Ok. I have an unbelievable hacky way of solving the navigational problems of the Cuemiac some of you might have heard about lately... It actually works really well, and the design is actually pretty stable once you think of it... It is still a hack of all hacks though....

In a nutshell, the navigational problem I'm talking about is that gtk.TreeView not handles keystrokes properly when it is unfocused (which happens a lot in deskbar). I tried to fix this in gtk, but I failed. The next problem is that there actually is now easy way of selecting next/prev nodes in a treeview taking into account expandedness of branches and general parent vs sibling issues. Natively gtktreeview uses a GtkRBTree which is not part of the public gtk interface so we're stomped...
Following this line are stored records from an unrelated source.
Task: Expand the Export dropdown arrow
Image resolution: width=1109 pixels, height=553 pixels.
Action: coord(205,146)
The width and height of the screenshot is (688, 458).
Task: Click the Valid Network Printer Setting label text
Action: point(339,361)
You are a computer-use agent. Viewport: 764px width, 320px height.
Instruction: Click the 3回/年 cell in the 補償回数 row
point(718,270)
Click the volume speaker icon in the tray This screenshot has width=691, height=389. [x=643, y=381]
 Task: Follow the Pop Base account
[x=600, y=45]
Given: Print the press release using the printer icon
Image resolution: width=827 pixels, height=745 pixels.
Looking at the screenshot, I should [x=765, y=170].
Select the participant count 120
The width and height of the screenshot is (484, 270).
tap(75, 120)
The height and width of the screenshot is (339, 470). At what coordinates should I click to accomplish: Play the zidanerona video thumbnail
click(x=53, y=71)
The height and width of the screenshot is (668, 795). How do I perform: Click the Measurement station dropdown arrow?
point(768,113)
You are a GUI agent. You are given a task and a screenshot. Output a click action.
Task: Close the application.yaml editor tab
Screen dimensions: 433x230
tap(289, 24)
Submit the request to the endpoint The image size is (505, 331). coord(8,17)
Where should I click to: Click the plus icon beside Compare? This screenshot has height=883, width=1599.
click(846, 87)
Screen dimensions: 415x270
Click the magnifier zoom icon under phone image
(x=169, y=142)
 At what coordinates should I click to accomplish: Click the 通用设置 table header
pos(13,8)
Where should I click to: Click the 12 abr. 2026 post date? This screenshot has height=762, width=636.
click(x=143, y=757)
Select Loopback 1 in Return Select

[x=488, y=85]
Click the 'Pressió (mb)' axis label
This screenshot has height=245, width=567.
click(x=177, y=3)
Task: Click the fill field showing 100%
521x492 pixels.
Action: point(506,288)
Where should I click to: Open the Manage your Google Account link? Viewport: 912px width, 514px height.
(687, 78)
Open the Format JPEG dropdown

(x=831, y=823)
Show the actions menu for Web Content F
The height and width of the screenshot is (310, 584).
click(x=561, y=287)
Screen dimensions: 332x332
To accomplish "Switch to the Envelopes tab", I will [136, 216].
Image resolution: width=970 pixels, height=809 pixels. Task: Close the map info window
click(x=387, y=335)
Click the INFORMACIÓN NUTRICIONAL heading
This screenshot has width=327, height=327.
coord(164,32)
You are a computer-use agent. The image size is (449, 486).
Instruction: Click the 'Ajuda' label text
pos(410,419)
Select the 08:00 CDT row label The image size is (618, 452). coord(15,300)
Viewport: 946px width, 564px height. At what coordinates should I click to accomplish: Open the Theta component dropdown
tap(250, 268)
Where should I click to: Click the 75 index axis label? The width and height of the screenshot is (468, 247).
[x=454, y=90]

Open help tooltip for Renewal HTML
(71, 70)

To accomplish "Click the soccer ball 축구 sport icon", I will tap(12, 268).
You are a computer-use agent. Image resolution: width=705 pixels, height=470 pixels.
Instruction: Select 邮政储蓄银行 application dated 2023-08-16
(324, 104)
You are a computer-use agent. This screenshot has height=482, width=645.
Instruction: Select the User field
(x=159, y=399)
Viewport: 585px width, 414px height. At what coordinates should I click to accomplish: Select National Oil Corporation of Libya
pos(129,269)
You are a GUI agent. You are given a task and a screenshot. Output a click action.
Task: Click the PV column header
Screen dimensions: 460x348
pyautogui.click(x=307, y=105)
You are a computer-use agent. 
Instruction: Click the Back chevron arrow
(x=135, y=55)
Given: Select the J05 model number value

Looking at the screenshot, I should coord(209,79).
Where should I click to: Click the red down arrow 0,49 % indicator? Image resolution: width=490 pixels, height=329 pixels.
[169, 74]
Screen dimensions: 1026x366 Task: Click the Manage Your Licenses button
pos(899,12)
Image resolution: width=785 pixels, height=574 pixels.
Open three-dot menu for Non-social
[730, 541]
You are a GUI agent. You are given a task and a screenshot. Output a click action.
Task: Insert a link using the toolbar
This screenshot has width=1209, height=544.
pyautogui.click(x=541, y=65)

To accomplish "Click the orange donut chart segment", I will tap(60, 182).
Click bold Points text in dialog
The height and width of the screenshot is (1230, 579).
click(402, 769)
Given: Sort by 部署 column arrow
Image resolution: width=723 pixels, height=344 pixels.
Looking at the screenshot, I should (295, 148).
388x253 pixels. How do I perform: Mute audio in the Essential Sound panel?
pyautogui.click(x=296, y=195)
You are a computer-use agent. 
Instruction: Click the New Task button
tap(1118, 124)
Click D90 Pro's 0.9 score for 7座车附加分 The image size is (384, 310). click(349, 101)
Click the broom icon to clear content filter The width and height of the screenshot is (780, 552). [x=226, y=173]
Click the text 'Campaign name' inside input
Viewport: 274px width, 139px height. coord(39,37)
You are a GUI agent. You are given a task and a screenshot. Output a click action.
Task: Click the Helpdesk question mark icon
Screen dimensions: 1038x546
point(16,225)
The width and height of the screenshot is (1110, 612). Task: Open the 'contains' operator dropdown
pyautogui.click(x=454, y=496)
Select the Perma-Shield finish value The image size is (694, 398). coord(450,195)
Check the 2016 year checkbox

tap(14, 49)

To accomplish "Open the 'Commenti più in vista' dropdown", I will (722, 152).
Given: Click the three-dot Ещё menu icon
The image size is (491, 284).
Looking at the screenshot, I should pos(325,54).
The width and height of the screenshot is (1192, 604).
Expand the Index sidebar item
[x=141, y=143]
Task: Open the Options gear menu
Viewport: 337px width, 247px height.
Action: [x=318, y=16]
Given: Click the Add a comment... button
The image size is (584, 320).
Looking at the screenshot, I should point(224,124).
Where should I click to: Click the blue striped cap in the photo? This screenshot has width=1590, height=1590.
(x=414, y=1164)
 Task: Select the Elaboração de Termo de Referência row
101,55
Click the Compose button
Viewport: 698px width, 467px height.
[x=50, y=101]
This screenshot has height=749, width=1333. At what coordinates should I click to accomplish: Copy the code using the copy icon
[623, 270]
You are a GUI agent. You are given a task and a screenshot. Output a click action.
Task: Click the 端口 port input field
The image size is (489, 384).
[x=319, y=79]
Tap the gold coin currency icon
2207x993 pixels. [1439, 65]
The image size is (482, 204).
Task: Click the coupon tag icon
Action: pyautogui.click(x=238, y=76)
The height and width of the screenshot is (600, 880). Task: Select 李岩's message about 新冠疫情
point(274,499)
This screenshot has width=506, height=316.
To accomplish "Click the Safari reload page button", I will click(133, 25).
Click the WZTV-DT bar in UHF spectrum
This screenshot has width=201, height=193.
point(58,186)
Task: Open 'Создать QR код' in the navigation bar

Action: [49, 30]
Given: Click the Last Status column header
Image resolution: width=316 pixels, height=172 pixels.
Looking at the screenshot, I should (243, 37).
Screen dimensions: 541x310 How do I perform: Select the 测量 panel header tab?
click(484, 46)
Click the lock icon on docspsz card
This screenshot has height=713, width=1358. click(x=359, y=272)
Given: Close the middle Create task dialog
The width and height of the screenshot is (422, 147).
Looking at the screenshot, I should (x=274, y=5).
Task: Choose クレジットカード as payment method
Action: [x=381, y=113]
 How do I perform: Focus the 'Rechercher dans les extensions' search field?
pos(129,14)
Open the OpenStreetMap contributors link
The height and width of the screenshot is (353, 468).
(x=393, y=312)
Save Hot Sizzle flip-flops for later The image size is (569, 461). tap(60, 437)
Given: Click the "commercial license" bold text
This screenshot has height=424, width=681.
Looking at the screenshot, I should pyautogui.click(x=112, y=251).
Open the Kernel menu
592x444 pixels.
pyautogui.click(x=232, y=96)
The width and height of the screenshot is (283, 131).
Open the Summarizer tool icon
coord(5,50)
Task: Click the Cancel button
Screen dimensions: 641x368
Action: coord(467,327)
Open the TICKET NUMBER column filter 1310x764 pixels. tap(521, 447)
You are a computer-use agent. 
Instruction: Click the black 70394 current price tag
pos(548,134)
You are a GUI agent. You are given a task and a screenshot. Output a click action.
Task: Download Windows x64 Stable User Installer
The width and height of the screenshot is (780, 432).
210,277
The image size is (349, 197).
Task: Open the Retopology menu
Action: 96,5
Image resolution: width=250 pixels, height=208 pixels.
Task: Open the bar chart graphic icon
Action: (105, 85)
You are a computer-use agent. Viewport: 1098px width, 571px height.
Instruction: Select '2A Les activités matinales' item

Last night I had an idea - why not compute the next/prev elements "graphically"? I graphically computing the next/prev cell and then selecting that?

Behold (self is a CuemiacTreeView):


def move_cursor_up_down (self, count):
        """
        Move cursor one step up or down in the tree.
        @param count: 1 for up/next, -1 for down/previous.
        @return: True if the move was succesful.
        """
        path, col = self.get_cursor ()
        rect = self.get_cell_area (path, col)
        
        new_cell_y = 0
        if count == -1:
            # Select a point in the cell above the cursor
            new_cell_y = rect.y - 5
            print "ctv move up", new_cell_y
        else:
            if count != 1:
                print "WARNING in CuemiacTreeView - in move_cursor_up_down, the count must be 1 or -1."
            # Select a point in the cell below the cursor
            new_cell_y = rect.height + rect.y + 5
            print "ctv move down", new_cell_y
                
        # Select the cell meeting the point ( rect.x, new_cell_y)
        cell_ctx = self.get_path_at_pos (rect.x, new_cell_y)
        if cell_ctx is None:
            return False
        path, col, x, y = cell_ctx
        self.set_cursor (path, col)
        
        # TMP
        model = self.get_model ()
        print "new path", model.get_string_from_iter(model.get_iter(path))
        return True
   

What a hack!!!! OMG somebody will surely kill me :-D Anyway - I'm gonna merge this unless there are major objections, LOGICAL_AND we somehow find an alternative approach.